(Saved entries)
__________________________________________________

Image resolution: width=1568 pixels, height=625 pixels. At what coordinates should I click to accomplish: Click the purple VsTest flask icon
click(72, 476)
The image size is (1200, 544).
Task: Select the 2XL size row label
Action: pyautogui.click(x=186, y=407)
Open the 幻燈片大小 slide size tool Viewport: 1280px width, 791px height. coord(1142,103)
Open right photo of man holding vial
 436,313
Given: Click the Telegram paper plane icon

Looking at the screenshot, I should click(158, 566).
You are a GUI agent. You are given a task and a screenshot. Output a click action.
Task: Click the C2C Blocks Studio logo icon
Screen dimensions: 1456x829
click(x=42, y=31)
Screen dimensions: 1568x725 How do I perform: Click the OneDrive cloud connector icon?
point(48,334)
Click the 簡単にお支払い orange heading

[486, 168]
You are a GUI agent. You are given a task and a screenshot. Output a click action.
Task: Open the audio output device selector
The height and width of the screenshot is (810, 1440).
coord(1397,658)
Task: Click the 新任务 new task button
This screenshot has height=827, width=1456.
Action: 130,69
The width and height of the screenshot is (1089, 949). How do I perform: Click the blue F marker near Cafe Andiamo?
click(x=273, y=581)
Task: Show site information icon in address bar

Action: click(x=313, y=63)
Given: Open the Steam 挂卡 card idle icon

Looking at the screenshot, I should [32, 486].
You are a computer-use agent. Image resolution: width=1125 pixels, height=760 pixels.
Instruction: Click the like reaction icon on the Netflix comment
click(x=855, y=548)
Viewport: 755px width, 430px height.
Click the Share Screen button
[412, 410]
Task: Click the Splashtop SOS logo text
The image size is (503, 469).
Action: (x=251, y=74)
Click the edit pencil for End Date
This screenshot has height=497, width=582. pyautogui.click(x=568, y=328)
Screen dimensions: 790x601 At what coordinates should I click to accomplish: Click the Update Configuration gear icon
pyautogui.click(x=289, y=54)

__________________________________________________

Task goal: Search the entries for the string "logo". Copy every line that has it.

Result for this exercise:
Task: Click the C2C Blocks Studio logo icon
Task: Click the Splashtop SOS logo text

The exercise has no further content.